Dhul-Qarnayn as Alexander in Islamic Sources
While the Qur'an and Hadith never explicitly identify Dhul-Qarnayn as Alexander, a number of Islamic scholars and commentators have endorsed this view. This was especially true in the early centuries after the founding of Islam when the legends of Alexander were still widely known and popular. In more recent years, some prominent scholars have also supported the connection between Alexander and Dhul-Qarnayn of the Qur'an.
Early Islamic Scholars
The Sirat Rasul Allah of Ibn Ishaq, circa 761 CE, mentions that Dhul-Qarnayn was of Egyptian and Greek origins, a pretty good description of Alexander who came from Macedonia in Greece and conquered Egypt.

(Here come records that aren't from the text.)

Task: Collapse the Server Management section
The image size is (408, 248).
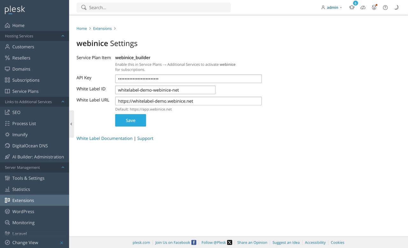Action: [63, 167]
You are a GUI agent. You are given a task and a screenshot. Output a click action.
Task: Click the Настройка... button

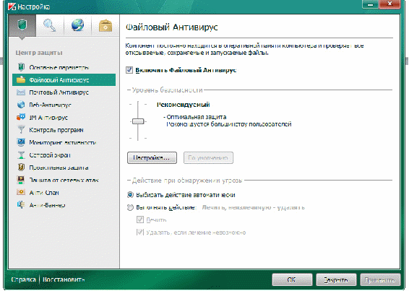(152, 157)
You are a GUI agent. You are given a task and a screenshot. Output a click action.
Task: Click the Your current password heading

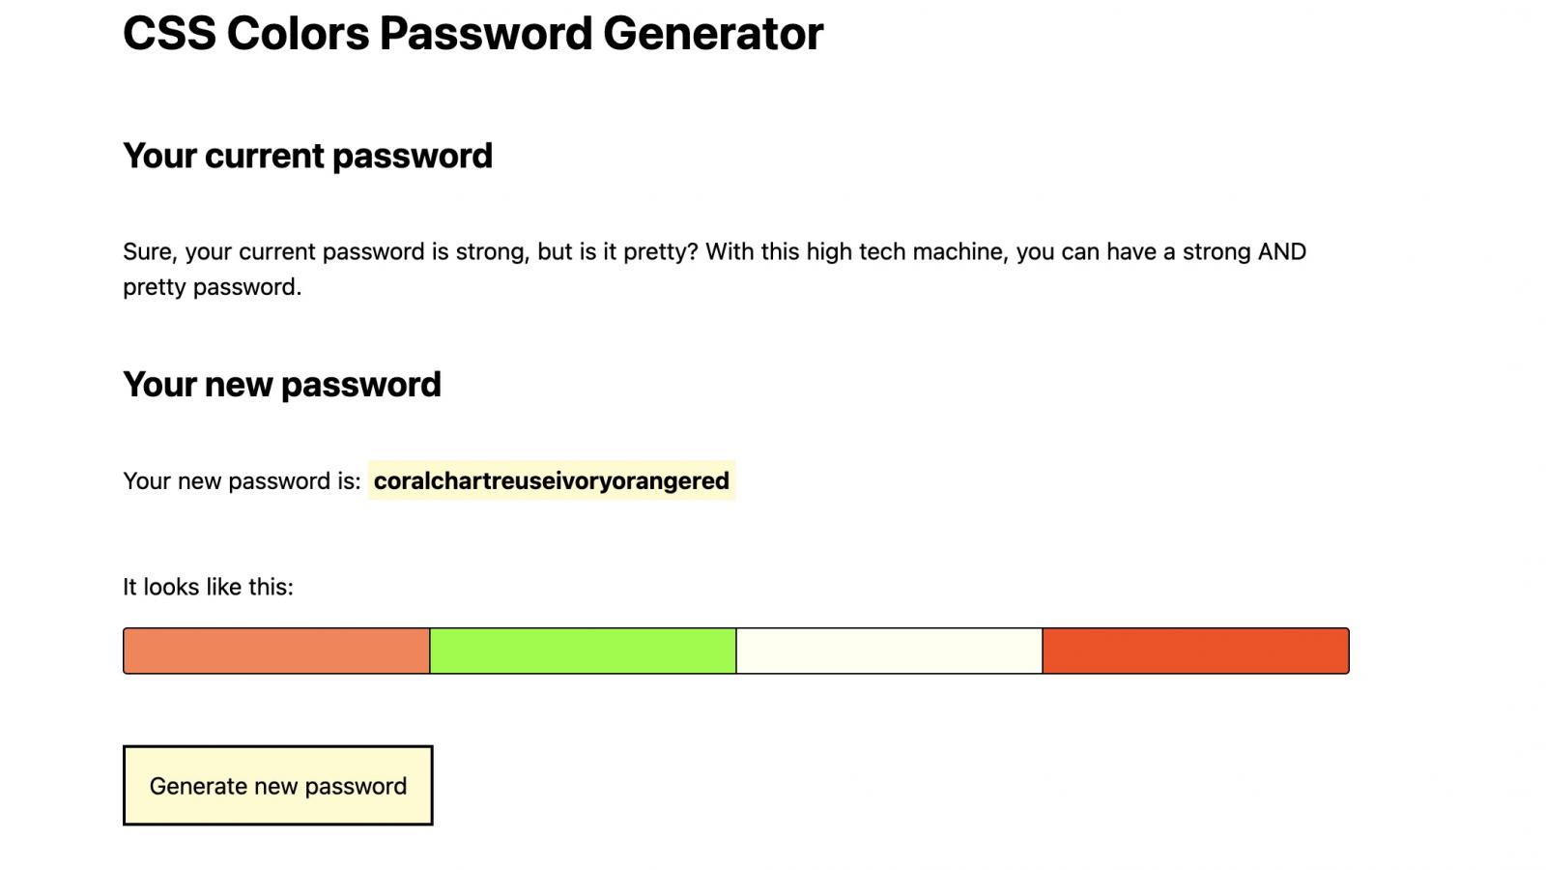tap(307, 155)

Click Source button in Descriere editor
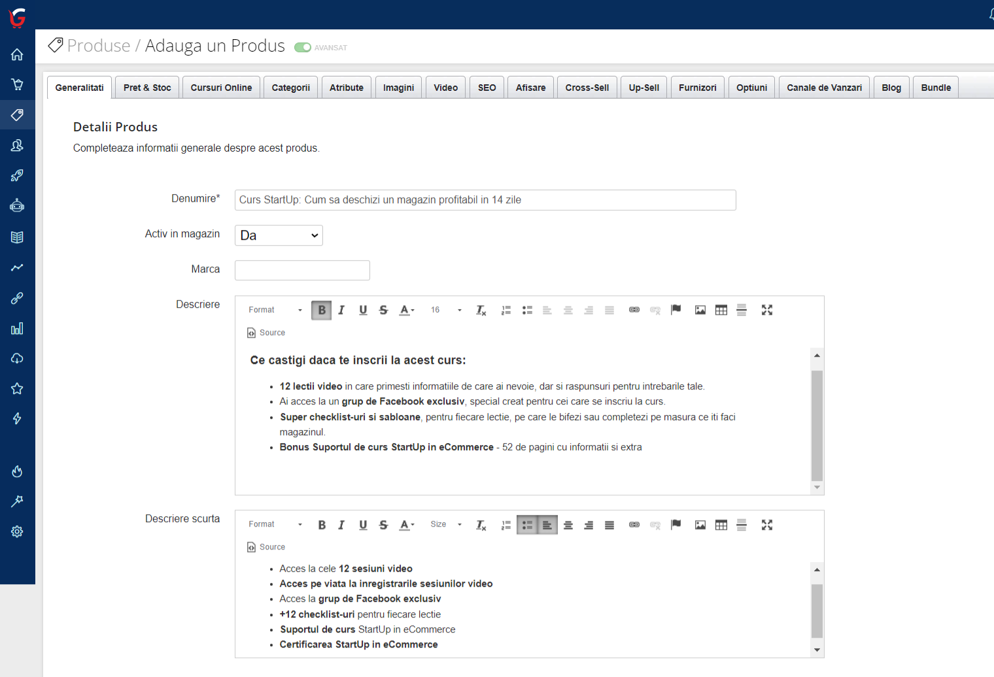pyautogui.click(x=266, y=333)
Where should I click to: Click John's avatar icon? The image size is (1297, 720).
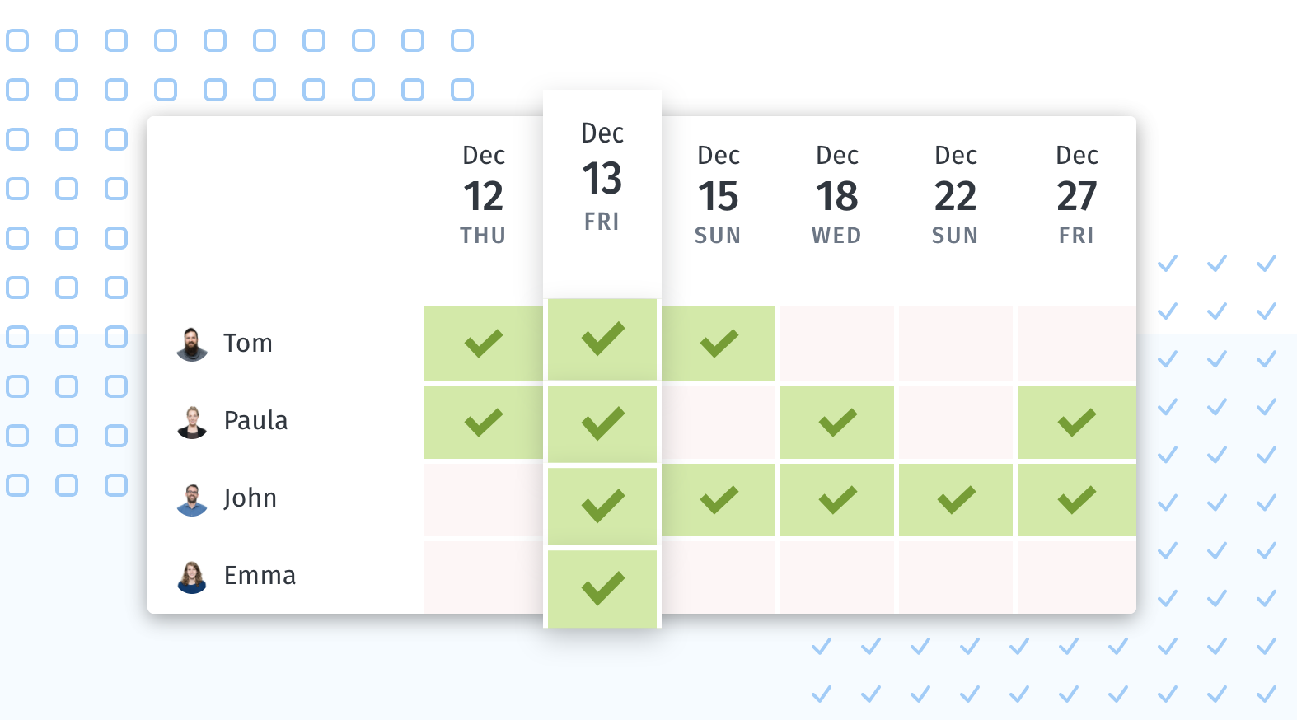click(x=192, y=499)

Tafsir al-Jalalayn, a classical Sunni tafsir of the Qur'an, composed by Jalal ad-Din al-Mahalli in 1459 CE identifies Dhul-Qarnayn as Alexander.
Another influential Tafsir author who endorsed the identify of Alexander is the Indian scholar Shah Waliullah (1763 CE).[19]
Modern Islamic Scholars
One of the most prominent modern scholars to defend the fidelity between Dhul-Qarnayn and Alexander the Great is the famous Qur'anic translator Abdullah Yusuf Ali. Yusuf Ali gives a detailed defense of the Alexander theory in the Appendix of his commentary on the Qur'an, including assertions that the Qur'an accurately depicts an historical account of Alexander and not a legendary one.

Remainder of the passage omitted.